Blues music and the 'Wall of Sound' of pop producer Phil Spector found their way into Crenshaw's music-making processes. "Another record I love that has been stamped into my brain is Bo Diddley's 16 Greatest Hits," he said. "I always have shakers in my records. That comes from Bo Diddley. The sound of those Chess Records is a beautiful sound to me. If you listen to my first album especially and the second one [Field Day] too, those are like Phil Spector tribute records to me. Guys like Phil Spector and Buddy Holly their stuff was really personal, you sensed they came from one person's soul."

Whatever number of influences critics and fans can pick up on from his music, basically it all adds up to something very original. "What I do just comes from inside of me. I just listen to stuff that strikes a nerve in me. The thing about influences is that it's not like they tell you what to do, you're gonna do what you do."

Speaking of Detroit, I thought about its famous native son, rapper Eminem and his recent film 8 Mile. I asked Crenshaw if a review of that movie would have made it onto his movie-music book Hollywood Rock. He said he liked the film and it would have been an entry in the book if it were updated. Currently there are no plans to. He felt the publisher mistakenly marketed Hollywood Rock as a celebrity tome, although he's proud of it as a serious reference tool. "I think it would have had a really long shelf life," he pointed out. "I know that's true because over the years I've been continuously approached by film historians and documentary producers. It has been considered by people the book and the source of information for that kind of stuff. I wanted to make it a good, entertaining reference book."

In 2000 Rhino Records reissued Marshall Crenshaw in an expanded form including bonus tracks. After 21 years since its release, it still remains one of the best debut albums of its time (Rolling Stone voted it one of the 'Top 100 albums of the '80s'). Crenshaw explained why that album and its infectious single "Someday Someway" still holds up. "The songs are good, the lyric writing is good. There's a viewpoint behind the record-it's personal. It's got its own vibe to it. The sound for my own taste was kind of a little watered down but I made up for that on the next one. So if you add those two together, you can get an accurate picture of the sound that I was looking for.

""Someday, Someway," which still has a pretty long after life, I think one of those reasons why the record has held up because it was has a good groove. And a good groove is timeless. We had about 50 takes and that song on the record is number fourteen or something. I was really impossible to please at the moment. Someone noticed that version was good and sure enough we hit the right tempo. It just feels really right."

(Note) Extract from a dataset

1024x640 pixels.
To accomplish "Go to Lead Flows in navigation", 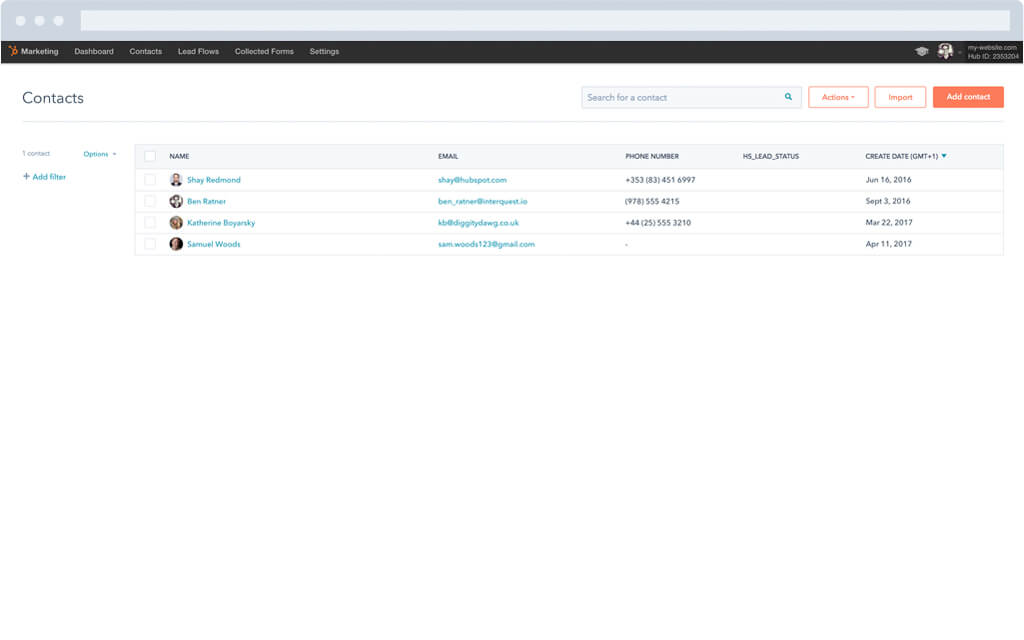I will coord(198,51).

If the artist decided to hang up music all together after being in the biz for this amount time, there is a good chance the Crenshaw name will carry on. Crenshaw's four-year old son Dean has often jam with his father. It was Dean who called one of the new album's instrumental "a big heavy hot dog," which inspired the title.

"He really is obsessed with music at this point in his life," he said proudly of his boy. "He has a great sense of rhythm like I do. Somebody pointed out to me when [Dean] was two years old strumming his guitar and said, 'Look at him, he's in the pocket. He's keeping time.' In other words he has talent and musical ability. It's kind of born in him. My friend Don Dixon said 'Oh no he has the curse.' It remains to be seen what he does with it."

Right now Crenshaw is focused on this new album as he embarks on the tour to support it. "Honestly I love the whole record. I'm still listening to the record and enjoying it. I just had some really good memories of making the record. It is a good representation of what I've been feeling. It came from my heart and life experiences."

He doesn't have any grand expectations on how the record is going to be received (although What's In the Bag is destined to be another shoe-in for raves from music critics). As he said himself, it's better not to have any. "My friend Harry said it's better just to kick it out the door and trust the music. And I figure that's the smartest thing for me to do. I'm convinced and determined that it's great stuff. So I don't know. We'll just see where it goes and takes me."